Editor’s Note: Seek advice from a health care provider before starting a workout program.
What if you could look at all the things you do daily — walking from room to room, preparing a presentation at your desk, running up and down stairs to deliver folded laundry or taking a jog around the block — and know which ones will best help or hurt your brain?
A new study attempted to answer that question by strapping activity monitors to the thighs of nearly 4,500 people in the United Kingdom and tracking their 24-hour movements for seven days. Researchers then examined how participants’ behavior affected their short-term memory, problem-solving and processing skills.
Here’s the good news: People who spent “even small amounts of time in more vigorous activities — as little as 6 to 9 minutes — compared to sitting, sleeping or gentle activities had higher cognition scores,” said study author John Mitchell, a Medical Research Council doctoral training student at the Institute of Sport, Exercise and Health at University College London, in an email.
Moderate physical activity is typically defined as brisk walking or bicycling or running up and down stairs. Vigorous movement, such as aerobic dancing, jogging, running, swimming and biking up a hill, will boost your heart rate and breathing.
The study, published Monday in the Journal of Epidemiology & Community Health, found doing just under 10 minutes of moderate to vigorous exertion each day improved study participants’ working memory but had its biggest impact on executive processes such as planning and organization.
The cognitive improvement was modest, but as additional time was spent doing the more energetic workout the benefits grew, Mitchell said.
“Given we don’t monitor participants’ cognition over many years, this may be simply that those individuals who move more tend to have higher cognition on average,” he said. “However, yes, it could also imply that even minimal changes to our daily lives can have downstream consequences for our cognition.”
Steven Malin, an associate professor in the department of kinesiology and health at Rutgers University in New Jersey, told CNN the study provides new insight in how activity interacts with sedentary behavior as well as sleep.
“Understanding the interaction of sleep and various physical activities is often not examined,” said Malin, who was not involved in the new study.
While the study had some limitations, including a lack of knowledge about the health of the participants, the findings illustrate how “the accumulation of movement patterns in a day to a week to a month is just as, if not more important, than just getting outside for a single session of exercise,” he said.
There was bad news as well: Spending more time sleeping, sitting or engaged only in mild movement was linked to a negative impact on the brain. The study found cognition declined 1% to 2% after replacing an equivalent portion of moderate to vigorous physical activity with eight minutes of sedentary behavior, six minutes of light intensity or seven minutes of sleep.

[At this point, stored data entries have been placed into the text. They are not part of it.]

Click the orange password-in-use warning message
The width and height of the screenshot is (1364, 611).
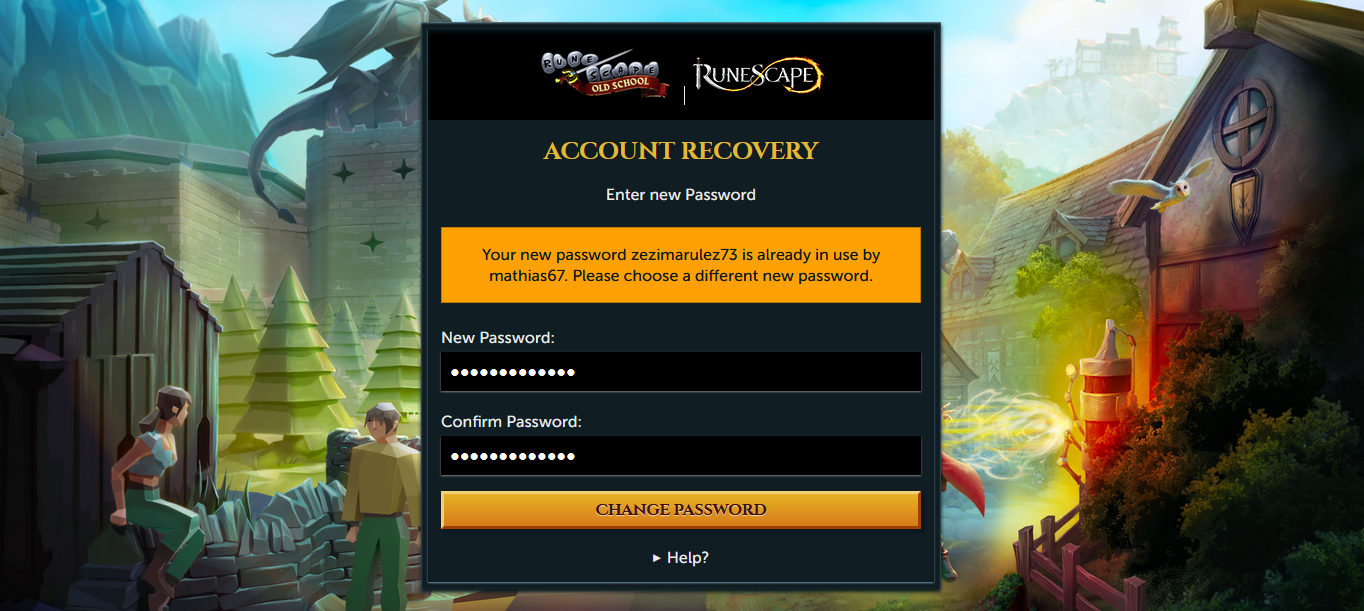coord(681,265)
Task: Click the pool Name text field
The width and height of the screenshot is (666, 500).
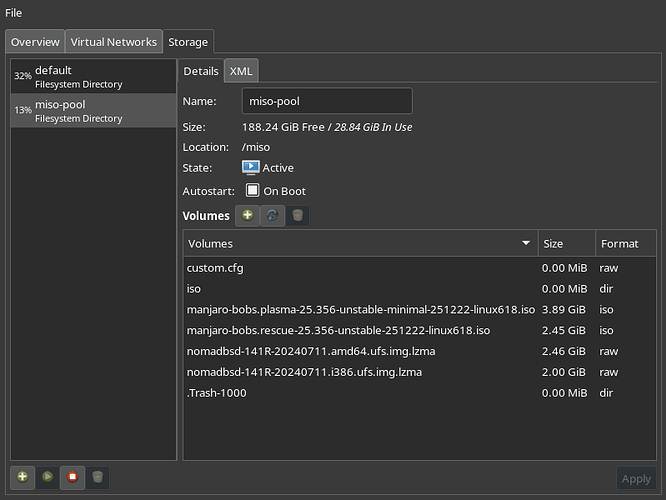Action: (x=327, y=101)
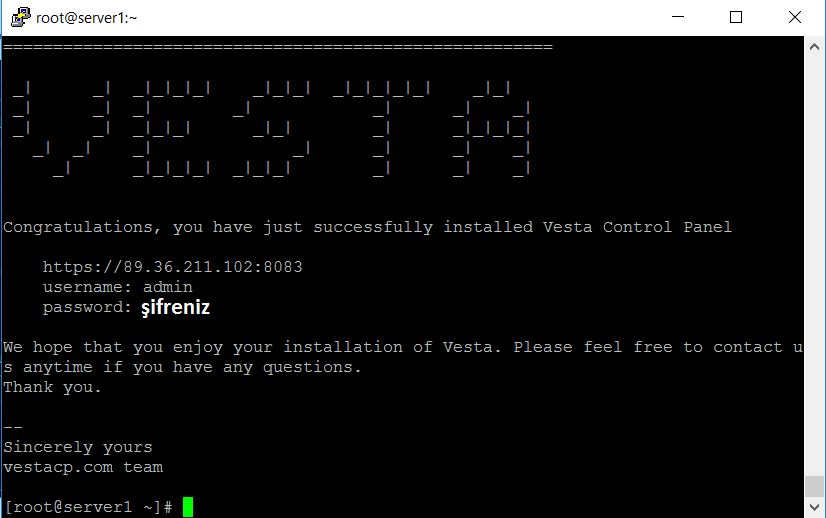
Task: Click the Congratulations installation message line
Action: [368, 227]
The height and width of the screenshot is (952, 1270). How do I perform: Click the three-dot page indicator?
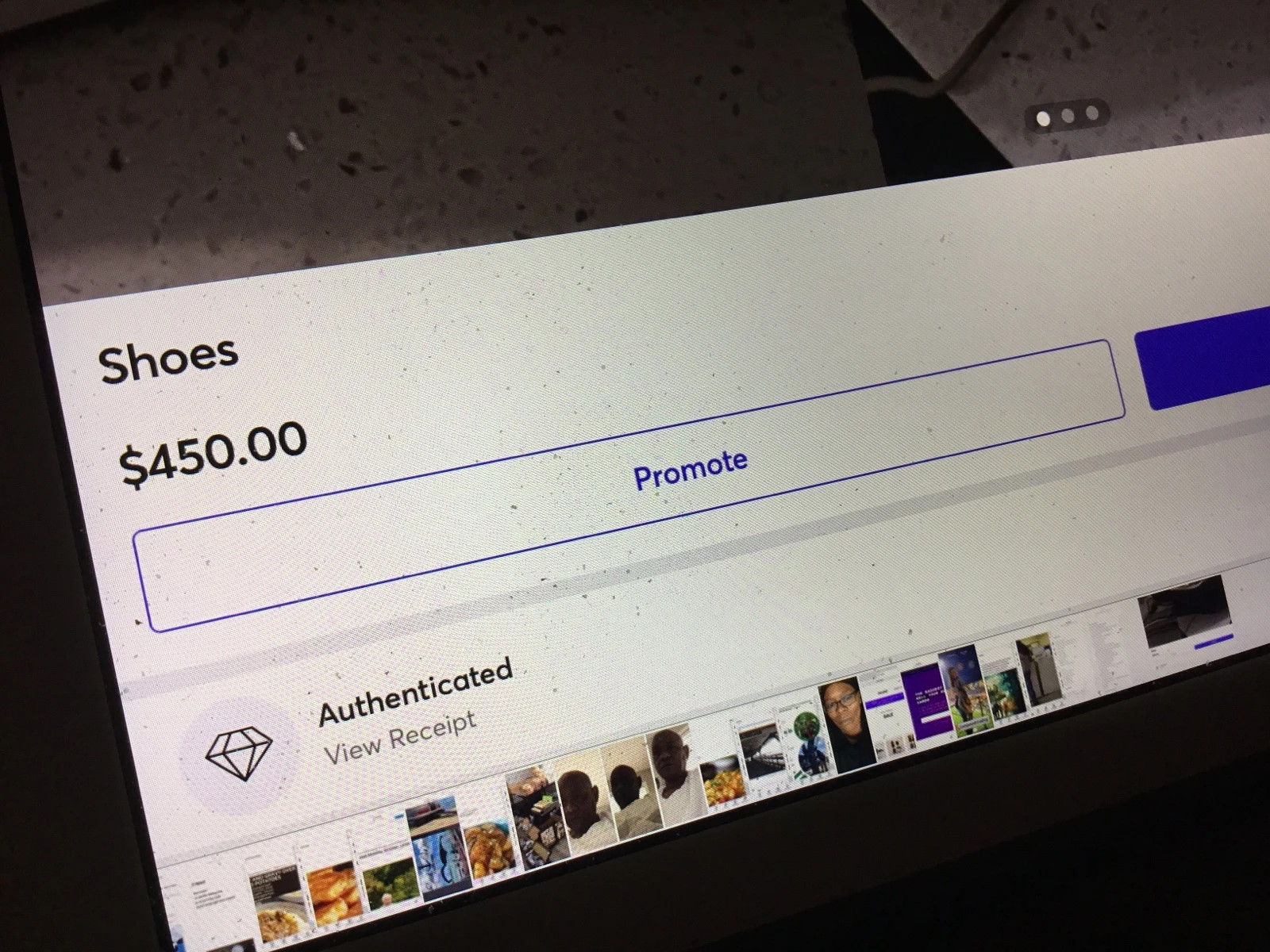click(x=1067, y=117)
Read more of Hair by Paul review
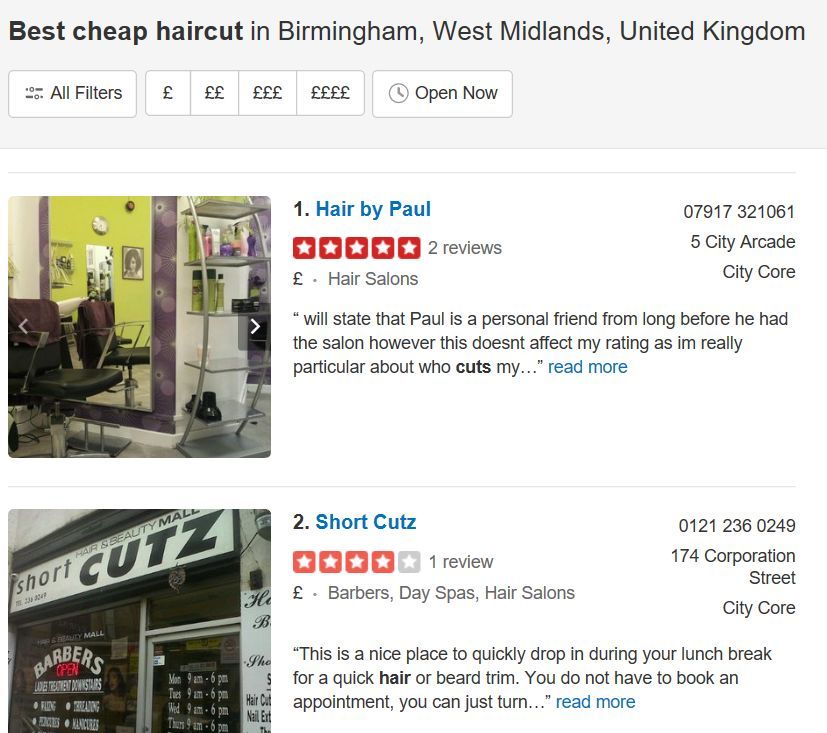 click(x=588, y=367)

“In most cases we showed that as little as 7 to 10 minutes less MVPA (moderate to vigorous physical activity) was detrimental,” Mitchell said.
That change is only an association, not a cause and effect, due to the observational methods of the study, Mitchell stressed.

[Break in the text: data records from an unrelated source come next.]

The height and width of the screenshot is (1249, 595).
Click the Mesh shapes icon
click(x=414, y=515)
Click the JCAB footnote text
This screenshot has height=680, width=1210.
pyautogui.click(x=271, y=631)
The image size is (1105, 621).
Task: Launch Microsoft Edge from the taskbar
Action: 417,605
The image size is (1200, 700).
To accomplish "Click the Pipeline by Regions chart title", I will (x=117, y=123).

In addition, the study’s findings on sleep can’t be taken at face value, he said. Good quality sleep is critical for the brain to operate at peak performance.
“The evidence on the importance of sleep for cognitive performance is strong,” Mitchell said, “yet there are two major caveats. First, over-sleeping can be linked to poorer cognitive performance.
“Secondly, sleep quality may be even more important than duration. Our accelerometer devices can estimate how long people slept for, but cannot tell us how well they slept.”
Additional studies need to be done to verify these findings and understand the role of each type of activity. However, Mitchell said, the study “highlights how even very modest differences in people’s daily movement — less than 10 minutes — is linked to quite real changes in our cognitive health.”